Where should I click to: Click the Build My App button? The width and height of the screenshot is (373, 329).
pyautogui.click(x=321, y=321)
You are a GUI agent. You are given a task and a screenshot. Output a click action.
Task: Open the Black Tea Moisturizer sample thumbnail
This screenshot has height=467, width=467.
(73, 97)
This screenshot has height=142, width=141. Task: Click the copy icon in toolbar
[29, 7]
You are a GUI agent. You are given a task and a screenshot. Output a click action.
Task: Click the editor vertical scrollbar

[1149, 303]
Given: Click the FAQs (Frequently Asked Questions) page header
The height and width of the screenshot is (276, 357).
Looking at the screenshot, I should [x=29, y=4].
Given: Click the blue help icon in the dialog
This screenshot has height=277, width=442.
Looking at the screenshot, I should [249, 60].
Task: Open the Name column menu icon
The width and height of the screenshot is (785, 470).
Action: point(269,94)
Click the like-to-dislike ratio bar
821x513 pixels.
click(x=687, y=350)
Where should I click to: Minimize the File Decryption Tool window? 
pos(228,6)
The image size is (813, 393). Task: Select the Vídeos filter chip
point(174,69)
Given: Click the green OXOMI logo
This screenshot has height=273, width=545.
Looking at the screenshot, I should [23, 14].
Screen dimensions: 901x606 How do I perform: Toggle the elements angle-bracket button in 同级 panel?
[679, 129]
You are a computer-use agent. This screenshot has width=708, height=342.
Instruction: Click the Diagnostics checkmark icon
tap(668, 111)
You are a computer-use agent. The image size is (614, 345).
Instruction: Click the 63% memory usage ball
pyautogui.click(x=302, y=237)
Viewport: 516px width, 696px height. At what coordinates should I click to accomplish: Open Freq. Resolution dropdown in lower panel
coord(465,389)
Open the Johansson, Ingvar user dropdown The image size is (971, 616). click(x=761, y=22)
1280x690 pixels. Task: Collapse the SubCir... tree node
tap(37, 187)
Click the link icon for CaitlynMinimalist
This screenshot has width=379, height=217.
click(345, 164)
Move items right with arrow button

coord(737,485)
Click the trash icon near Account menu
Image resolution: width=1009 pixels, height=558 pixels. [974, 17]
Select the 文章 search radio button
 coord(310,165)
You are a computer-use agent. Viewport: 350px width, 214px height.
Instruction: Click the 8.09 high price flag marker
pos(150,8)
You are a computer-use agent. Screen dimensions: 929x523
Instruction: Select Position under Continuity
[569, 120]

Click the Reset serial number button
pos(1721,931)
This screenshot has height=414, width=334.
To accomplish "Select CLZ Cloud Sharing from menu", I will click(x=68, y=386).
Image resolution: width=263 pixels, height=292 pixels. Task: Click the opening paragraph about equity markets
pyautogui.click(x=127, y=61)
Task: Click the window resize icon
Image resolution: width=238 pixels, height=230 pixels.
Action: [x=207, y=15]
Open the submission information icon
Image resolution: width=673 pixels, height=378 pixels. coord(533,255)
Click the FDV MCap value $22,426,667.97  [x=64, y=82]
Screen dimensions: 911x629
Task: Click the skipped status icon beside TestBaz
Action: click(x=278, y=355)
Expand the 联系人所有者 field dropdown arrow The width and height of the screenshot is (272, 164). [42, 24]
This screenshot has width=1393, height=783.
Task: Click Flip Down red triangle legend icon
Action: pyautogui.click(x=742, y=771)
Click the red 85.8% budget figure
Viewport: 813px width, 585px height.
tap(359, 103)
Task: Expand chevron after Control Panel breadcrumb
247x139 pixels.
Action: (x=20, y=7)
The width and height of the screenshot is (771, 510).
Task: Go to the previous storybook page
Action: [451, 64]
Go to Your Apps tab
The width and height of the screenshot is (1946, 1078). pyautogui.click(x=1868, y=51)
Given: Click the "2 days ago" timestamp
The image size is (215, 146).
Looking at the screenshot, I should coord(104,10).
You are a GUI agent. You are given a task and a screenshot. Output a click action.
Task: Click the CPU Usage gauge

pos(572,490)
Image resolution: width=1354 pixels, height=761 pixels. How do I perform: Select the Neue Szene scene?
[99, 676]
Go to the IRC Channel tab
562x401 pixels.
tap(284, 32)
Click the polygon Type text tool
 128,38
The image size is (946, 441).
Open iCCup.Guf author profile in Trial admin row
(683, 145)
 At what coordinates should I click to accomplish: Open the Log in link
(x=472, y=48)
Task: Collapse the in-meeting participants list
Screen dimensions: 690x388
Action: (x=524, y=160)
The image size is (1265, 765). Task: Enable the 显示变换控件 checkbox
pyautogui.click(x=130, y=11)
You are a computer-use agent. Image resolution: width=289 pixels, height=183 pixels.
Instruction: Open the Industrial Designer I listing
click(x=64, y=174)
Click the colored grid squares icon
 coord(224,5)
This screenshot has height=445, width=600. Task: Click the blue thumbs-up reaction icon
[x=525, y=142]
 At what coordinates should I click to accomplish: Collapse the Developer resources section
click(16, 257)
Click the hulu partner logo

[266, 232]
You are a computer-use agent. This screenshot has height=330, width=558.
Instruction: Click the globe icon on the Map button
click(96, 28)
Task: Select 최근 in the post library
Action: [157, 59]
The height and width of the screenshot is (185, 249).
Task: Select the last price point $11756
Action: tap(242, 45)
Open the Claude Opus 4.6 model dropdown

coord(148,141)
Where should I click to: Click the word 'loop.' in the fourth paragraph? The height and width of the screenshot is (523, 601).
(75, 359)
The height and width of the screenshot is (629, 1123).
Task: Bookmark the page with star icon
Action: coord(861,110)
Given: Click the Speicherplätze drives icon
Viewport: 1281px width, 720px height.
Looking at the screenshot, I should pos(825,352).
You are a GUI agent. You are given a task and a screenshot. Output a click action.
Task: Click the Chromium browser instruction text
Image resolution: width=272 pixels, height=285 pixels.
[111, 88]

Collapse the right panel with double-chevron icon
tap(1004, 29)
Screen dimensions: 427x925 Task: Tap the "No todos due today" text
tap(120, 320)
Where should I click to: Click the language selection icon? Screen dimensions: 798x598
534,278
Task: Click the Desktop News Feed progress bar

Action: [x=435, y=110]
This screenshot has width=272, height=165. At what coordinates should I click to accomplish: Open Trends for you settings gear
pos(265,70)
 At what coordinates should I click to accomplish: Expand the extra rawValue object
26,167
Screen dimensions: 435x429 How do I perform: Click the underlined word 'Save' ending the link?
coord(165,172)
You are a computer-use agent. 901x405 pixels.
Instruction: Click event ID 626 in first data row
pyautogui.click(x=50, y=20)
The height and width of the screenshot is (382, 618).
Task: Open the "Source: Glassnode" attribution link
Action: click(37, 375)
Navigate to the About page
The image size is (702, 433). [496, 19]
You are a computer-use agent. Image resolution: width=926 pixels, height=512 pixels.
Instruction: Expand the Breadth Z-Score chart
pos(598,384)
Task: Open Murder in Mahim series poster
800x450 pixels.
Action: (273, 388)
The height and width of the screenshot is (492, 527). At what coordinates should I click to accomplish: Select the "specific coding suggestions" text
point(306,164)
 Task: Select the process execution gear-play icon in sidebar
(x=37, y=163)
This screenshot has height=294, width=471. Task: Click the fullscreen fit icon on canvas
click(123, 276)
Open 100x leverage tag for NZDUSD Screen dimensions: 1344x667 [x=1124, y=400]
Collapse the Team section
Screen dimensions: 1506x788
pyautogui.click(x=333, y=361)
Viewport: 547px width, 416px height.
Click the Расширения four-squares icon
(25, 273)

○ ○ ○ ○ ○ ○ ○

WRITTEN INSTRUCTION: Update the data by changing every "computer-use agent" to "desktop automation agent". Reproduce all the lines with nothing else altered.

RESULT:
Where should I click to: Click the Build My App button? The width and height of the screenshot is (373, 329).
pyautogui.click(x=321, y=321)
You are a GUI agent. You are given a task and a screenshot. Output a click action.
Task: Open the Black Tea Moisturizer sample thumbnail
This screenshot has height=467, width=467.
(73, 97)
This screenshot has height=142, width=141. Task: Click the copy icon in toolbar
[29, 7]
You are a GUI agent. You are given a task and a screenshot. Output a click action.
Task: Click the editor vertical scrollbar

[1149, 303]
Given: Click the FAQs (Frequently Asked Questions) page header
The height and width of the screenshot is (276, 357).
Looking at the screenshot, I should [x=29, y=4].
Given: Click the blue help icon in the dialog
This screenshot has height=277, width=442.
Looking at the screenshot, I should [249, 60].
Task: Open the Name column menu icon
The width and height of the screenshot is (785, 470).
Action: point(269,94)
Click the like-to-dislike ratio bar
821x513 pixels.
click(x=687, y=350)
Where should I click to: Minimize the File Decryption Tool window? 
pos(228,6)
The image size is (813, 393). Task: Select the Vídeos filter chip
point(174,69)
Given: Click the green OXOMI logo
This screenshot has height=273, width=545.
Looking at the screenshot, I should [23, 14].
Screen dimensions: 901x606 How do I perform: Toggle the elements angle-bracket button in 同级 panel?
[679, 129]
You are a desktop automation agent. This screenshot has width=708, height=342.
Instruction: Click the Diagnostics checkmark icon
tap(668, 111)
You are a desktop automation agent. The image size is (614, 345).
Instruction: Click the 63% memory usage ball
pyautogui.click(x=302, y=237)
Viewport: 516px width, 696px height. At what coordinates should I click to accomplish: Open Freq. Resolution dropdown in lower panel
coord(465,389)
Open the Johansson, Ingvar user dropdown The image size is (971, 616). click(x=761, y=22)
1280x690 pixels. Task: Collapse the SubCir... tree node
tap(37, 187)
Click the link icon for CaitlynMinimalist
This screenshot has width=379, height=217.
click(345, 164)
Move items right with arrow button

coord(737,485)
Click the trash icon near Account menu
Image resolution: width=1009 pixels, height=558 pixels. [974, 17]
Select the 文章 search radio button
 coord(310,165)
You are a desktop automation agent. Viewport: 350px width, 214px height.
Instruction: Click the 8.09 high price flag marker
pos(150,8)
You are a desktop automation agent. Screen dimensions: 929x523
Instruction: Select Position under Continuity
[569, 120]

Click the Reset serial number button
pos(1721,931)
This screenshot has height=414, width=334.
To accomplish "Select CLZ Cloud Sharing from menu", I will click(x=68, y=386).
Image resolution: width=263 pixels, height=292 pixels. Task: Click the opening paragraph about equity markets
pyautogui.click(x=127, y=61)
Task: Click the window resize icon
Image resolution: width=238 pixels, height=230 pixels.
Action: [x=207, y=15]
Open the submission information icon
Image resolution: width=673 pixels, height=378 pixels. coord(533,255)
Click the FDV MCap value $22,426,667.97  [x=64, y=82]
Screen dimensions: 911x629
Task: Click the skipped status icon beside TestBaz
Action: click(x=278, y=355)
Expand the 联系人所有者 field dropdown arrow The width and height of the screenshot is (272, 164). [42, 24]
This screenshot has width=1393, height=783.
Task: Click Flip Down red triangle legend icon
Action: pyautogui.click(x=742, y=771)
Click the red 85.8% budget figure
Viewport: 813px width, 585px height.
tap(359, 103)
Task: Expand chevron after Control Panel breadcrumb
247x139 pixels.
Action: (x=20, y=7)
The width and height of the screenshot is (771, 510).
Task: Go to the previous storybook page
Action: [451, 64]
Go to Your Apps tab
The width and height of the screenshot is (1946, 1078). pyautogui.click(x=1868, y=51)
Given: Click the "2 days ago" timestamp
The image size is (215, 146).
Looking at the screenshot, I should coord(104,10).
You are a GUI agent. You are given a task and a screenshot. Output a click action.
Task: Click the CPU Usage gauge

pos(572,490)
Image resolution: width=1354 pixels, height=761 pixels. How do I perform: Select the Neue Szene scene?
[99, 676]
Go to the IRC Channel tab
562x401 pixels.
tap(284, 32)
Click the polygon Type text tool
 128,38
The image size is (946, 441).
Open iCCup.Guf author profile in Trial admin row
(683, 145)
 At what coordinates should I click to accomplish: Open the Log in link
(x=472, y=48)
Task: Collapse the in-meeting participants list
Screen dimensions: 690x388
Action: (x=524, y=160)
The image size is (1265, 765). Task: Enable the 显示变换控件 checkbox
pyautogui.click(x=130, y=11)
You are a desktop automation agent. Image resolution: width=289 pixels, height=183 pixels.
Instruction: Open the Industrial Designer I listing
click(x=64, y=174)
Click the colored grid squares icon
 coord(224,5)
This screenshot has height=445, width=600. Task: Click the blue thumbs-up reaction icon
[x=525, y=142]
 At what coordinates should I click to accomplish: Collapse the Developer resources section
click(16, 257)
Click the hulu partner logo

[266, 232]
You are a desktop automation agent. This screenshot has height=330, width=558.
Instruction: Click the globe icon on the Map button
click(96, 28)
Task: Select 최근 in the post library
Action: [157, 59]
The height and width of the screenshot is (185, 249).
Task: Select the last price point $11756
Action: tap(242, 45)
Open the Claude Opus 4.6 model dropdown

coord(148,141)
Where should I click to: Click the word 'loop.' in the fourth paragraph? The height and width of the screenshot is (523, 601).
(75, 359)
The height and width of the screenshot is (629, 1123).
Task: Bookmark the page with star icon
Action: coord(861,110)
Given: Click the Speicherplätze drives icon
Viewport: 1281px width, 720px height.
Looking at the screenshot, I should pos(825,352).
You are a GUI agent. You are given a task and a screenshot. Output a click action.
Task: Click the Chromium browser instruction text
Image resolution: width=272 pixels, height=285 pixels.
[111, 88]

Collapse the right panel with double-chevron icon
tap(1004, 29)
Screen dimensions: 427x925 Task: Tap the "No todos due today" text
tap(120, 320)
Where should I click to: Click the language selection icon? Screen dimensions: 798x598
534,278
Task: Click the Desktop News Feed progress bar

Action: [x=435, y=110]
This screenshot has width=272, height=165. At what coordinates should I click to accomplish: Open Trends for you settings gear
pos(265,70)
 At what coordinates should I click to accomplish: Expand the extra rawValue object
26,167
Screen dimensions: 435x429 How do I perform: Click the underlined word 'Save' ending the link?
coord(165,172)
You are a desktop automation agent. 901x405 pixels.
Instruction: Click event ID 626 in first data row
pyautogui.click(x=50, y=20)
The height and width of the screenshot is (382, 618).
Task: Open the "Source: Glassnode" attribution link
Action: click(37, 375)
Navigate to the About page
The image size is (702, 433). [496, 19]
You are a desktop automation agent. Image resolution: width=926 pixels, height=512 pixels.
Instruction: Expand the Breadth Z-Score chart
pos(598,384)
Task: Open Murder in Mahim series poster
800x450 pixels.
Action: (273, 388)
The height and width of the screenshot is (492, 527). At what coordinates should I click to accomplish: Select the "specific coding suggestions" text
point(306,164)
 Task: Select the process execution gear-play icon in sidebar
(x=37, y=163)
This screenshot has height=294, width=471. Task: Click the fullscreen fit icon on canvas
click(123, 276)
Open 100x leverage tag for NZDUSD Screen dimensions: 1344x667 [x=1124, y=400]
Collapse the Team section
Screen dimensions: 1506x788
pyautogui.click(x=333, y=361)
Viewport: 547px width, 416px height.
Click the Расширения four-squares icon
(25, 273)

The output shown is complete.